Strong coupling/coordination – loose coupling/coordination

This dichotomy is linked to the ones aforementioned. Throughout time and with the cutting of aids/benefits/services into ever more specific categories, the question of how to coordinate link-ups has gained in importance. Especially in Luxembourg, there is an ongoing debate on the link-up of social and educational support systems. Within the domain of children’s aid and family services, posts have been created for “coordinators of individualized projects”. In other domains, such as professional orientation, services of the same type have been regrouped under one umbrella. In Germany, drawing back on the domain of children’s aid and family services, so-called integral aids/benefits have been offered since the 1990s. Amongst others, the reduction or avoidance of “revolving doors” and “abuses of multiple benefits” have been put forward as arguments in favour of a stronger coupling. Furthermore, so to say as a “secondary” effect, it has been argued in favour of a recourse on shared databases for services and professionals. The contributions may revolve around questions such as: How have coordination related discourses and practices evolved over time? How much has the question of coordination impacted social workers professional secret?

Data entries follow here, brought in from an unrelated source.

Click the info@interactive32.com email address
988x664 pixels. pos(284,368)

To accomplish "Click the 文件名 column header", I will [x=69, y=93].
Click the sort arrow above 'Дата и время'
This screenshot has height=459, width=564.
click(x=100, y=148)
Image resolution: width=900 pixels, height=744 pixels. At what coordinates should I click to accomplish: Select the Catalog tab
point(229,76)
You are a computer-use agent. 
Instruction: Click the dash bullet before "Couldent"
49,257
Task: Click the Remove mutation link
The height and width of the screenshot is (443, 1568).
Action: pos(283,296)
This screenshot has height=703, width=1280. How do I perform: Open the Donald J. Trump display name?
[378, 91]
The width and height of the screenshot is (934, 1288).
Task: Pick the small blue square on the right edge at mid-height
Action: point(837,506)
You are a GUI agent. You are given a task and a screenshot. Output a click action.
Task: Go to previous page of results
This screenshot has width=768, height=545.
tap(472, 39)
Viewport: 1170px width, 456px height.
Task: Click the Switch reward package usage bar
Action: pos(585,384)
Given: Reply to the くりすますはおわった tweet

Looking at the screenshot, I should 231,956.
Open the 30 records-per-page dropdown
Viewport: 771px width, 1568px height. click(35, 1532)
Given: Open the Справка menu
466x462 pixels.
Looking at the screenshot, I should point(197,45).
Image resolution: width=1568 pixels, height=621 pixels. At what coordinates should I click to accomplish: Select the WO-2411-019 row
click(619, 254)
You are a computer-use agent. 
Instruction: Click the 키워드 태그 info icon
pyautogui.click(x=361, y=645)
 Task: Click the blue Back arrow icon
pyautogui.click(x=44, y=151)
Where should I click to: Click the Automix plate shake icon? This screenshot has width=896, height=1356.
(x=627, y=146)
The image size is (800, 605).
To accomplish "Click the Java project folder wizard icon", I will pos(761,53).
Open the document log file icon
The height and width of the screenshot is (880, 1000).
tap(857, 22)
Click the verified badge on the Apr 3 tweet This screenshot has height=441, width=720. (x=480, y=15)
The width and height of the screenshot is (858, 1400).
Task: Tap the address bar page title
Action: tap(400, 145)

Which effects might strong coupling create on users/recipients/clients as well as on relations between professionals and users?

 

Professional – amateur

Professional – amateur but also: employee – volunteer

Freely inspired by Wagner’s (1981) suggestion regarding anthropology, one could raise the question if we are not all, in some way or other, social and educational workers. Howsoever, this very dichotomy raises questions about the social and educational work professions themselves, their interventions and regulations – once again we are coming back to the distinction between the individual and the state. Within the domain of child education, the demarcation between professionals and amateurs seems to be sketchiest. What is the difference between a professional educator and a parent by “vocation”? Or how to be a good educator? Do you become a good educator through experiencing parenthood and raising your own children or rather through acquiring knowledge on specific educational techniques?  Furthermore, professionalism is regularly debated in situations of “crisis”, just like in the recent “refugee crisis”. In the daily life of associations amateurs and professionals mingle as members of executive boards as well as staff… Contributions could deal with questions such as the following: What kind of vision is transported by ideas of professionalism? What are possible effects of the distinction between professionals and amateurs on the invention of social problems – do problems have to be complex to require professional intervention? How has the distinction evolved throughout time and with regard to specific locations? Which models of cooperation between professionals and amateurs exist in social work practice within non-profit organizations, humanitarian aid or other frameworks?